I wanted to ask the following question:
Can a body that experiences no forces whatsoever precess? Let's say I have a body in space - no gravity or anything - can I make it precess without applying any forces or torques? If so, how? Under what conditions? What would its movement look like? Could you give an example of something like this?
Answer
Allow me rephrase your question, it seems to me that the following formulation is closer to the case you are thinking about:
In the absence of any external force, can a rigid, axially symmetric body move in a way so that its motion is not axially symmetric?
(Of course I phrased the question that way specifically for the answer to be 'yes'.)
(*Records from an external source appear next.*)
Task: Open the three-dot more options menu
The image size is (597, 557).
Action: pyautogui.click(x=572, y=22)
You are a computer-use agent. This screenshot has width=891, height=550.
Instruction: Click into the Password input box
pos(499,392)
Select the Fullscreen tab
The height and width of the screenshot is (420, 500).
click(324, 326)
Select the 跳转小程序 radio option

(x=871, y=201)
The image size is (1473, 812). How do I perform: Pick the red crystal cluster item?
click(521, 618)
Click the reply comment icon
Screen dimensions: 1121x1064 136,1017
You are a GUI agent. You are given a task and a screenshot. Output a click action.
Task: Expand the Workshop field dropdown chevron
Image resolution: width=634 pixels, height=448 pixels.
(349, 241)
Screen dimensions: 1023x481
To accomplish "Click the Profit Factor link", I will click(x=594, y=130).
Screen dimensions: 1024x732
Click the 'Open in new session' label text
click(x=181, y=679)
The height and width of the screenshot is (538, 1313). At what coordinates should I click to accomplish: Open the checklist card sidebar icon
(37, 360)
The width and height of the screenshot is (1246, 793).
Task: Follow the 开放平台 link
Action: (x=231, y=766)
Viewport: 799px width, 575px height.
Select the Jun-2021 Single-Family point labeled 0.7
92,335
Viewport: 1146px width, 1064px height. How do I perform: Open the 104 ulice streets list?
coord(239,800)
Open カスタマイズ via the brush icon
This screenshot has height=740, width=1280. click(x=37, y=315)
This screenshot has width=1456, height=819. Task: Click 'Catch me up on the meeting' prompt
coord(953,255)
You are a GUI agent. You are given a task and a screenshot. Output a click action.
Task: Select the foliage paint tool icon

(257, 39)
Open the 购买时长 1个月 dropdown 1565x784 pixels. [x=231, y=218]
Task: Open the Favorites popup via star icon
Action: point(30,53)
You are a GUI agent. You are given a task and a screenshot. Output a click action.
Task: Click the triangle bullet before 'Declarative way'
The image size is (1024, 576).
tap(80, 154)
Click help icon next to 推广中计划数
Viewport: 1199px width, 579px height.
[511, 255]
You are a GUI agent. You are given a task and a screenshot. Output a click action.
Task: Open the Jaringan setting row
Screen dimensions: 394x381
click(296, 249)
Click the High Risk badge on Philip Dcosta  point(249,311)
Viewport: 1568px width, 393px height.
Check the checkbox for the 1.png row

A spinning axially symmetric object can have a sustained wobble. The nature of this wobble is that the symmetry axis sweeps out a cone. This wobble can just as well occur on top of a precessing motion, in which case the wobble is called 'nutation'. When a qyroscope wheel is in a combined precession and nutation motion the amplitude of the nutation motion is smaller than the amplitude of the precession motion, and the frequency of the nutation is higher (in most cases far higher) than the frequency of the precession motion.
For the wobble in the no-external-force case:
One might have the expectation that when you throw some object, giving it a spin, then at the instant that you let go the object settles to a non-wobbling spin. But in fact an object, when thrown with spin, can and will have a sustained wobble if that is how it happened to be thrown.
There is a story known as 'Feynmans wobbling plate'. Feynman was sitting in a cafeteria of the University where he had a teaching position, and as Feynman recounted:"some guy, fooling around, throws a plate in the air. As the plate went up in the air I saw it wobble, and I noticed the red medallion of Cornell on the plate going around. It was pretty obvious to me that the medallion went around faster than the wobbling."
There's a youtube video, titled Feynmans wobbling plate. It shows some footage of an actually thrown plate, followed by a mathematical discussion of the rotational dynamics.
Remark:
In my rephrased version of the question I added the condition 'axially symmetric body' because that is a case where one might perhaps expect that it cannot wobble - whereas in fact it can. By contrast, the two earlier answers to this question discuss less symmetric shapes, where you do expect complicated tumbling motion.